In an article published by Forbes, research shows in the first five years of retirement, the rate of charitable giving remains stable for single women and married couples, whereas single men become less generous overtime. For example, “At retirement, the survey found, about 75% give to charity. But by year five of retirement, only about 40% do.” With a proper plan for contribution to charities or even the creation of your own foundation, your charitable giving can remain consistent.
The Importance of Financial Planning
Financial planning provides comfort for business owners when deciding their next steps. It especially helps owners to determine what is possible for them after liquidating their business. Defining your financial needs in retirement is a different way of thinking about wealth and cash flow.

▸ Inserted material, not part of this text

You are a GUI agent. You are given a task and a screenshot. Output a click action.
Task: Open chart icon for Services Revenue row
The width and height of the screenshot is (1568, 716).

Steve Parrish, Co-Director of the Retirement Income Center at The American College of Financial Services, says “The age 65 rule of thumb is also losing meaning because retirement has become more of a process than an event. For many, the days of a retirement party, a gold watch, and trip to the rocking chair are gone. Retirement may mean leaving your career job but picking up part-time work.”
James Jack, Executive Director and Head of Business Owners Client Segment at UBS, says that financial planning “is not just about the numbers, it is a psychological experiment. Have an empathetic connection with your clients to have a better relationship and provide better outcomes for your business owner clients.”
Working with a Certified Exit Planning Advisor (CEPA) will ensure that an owner’s business, personal, and personal financial needs are met. Spend retirement doing something you are passionate about without regret by planning ahead.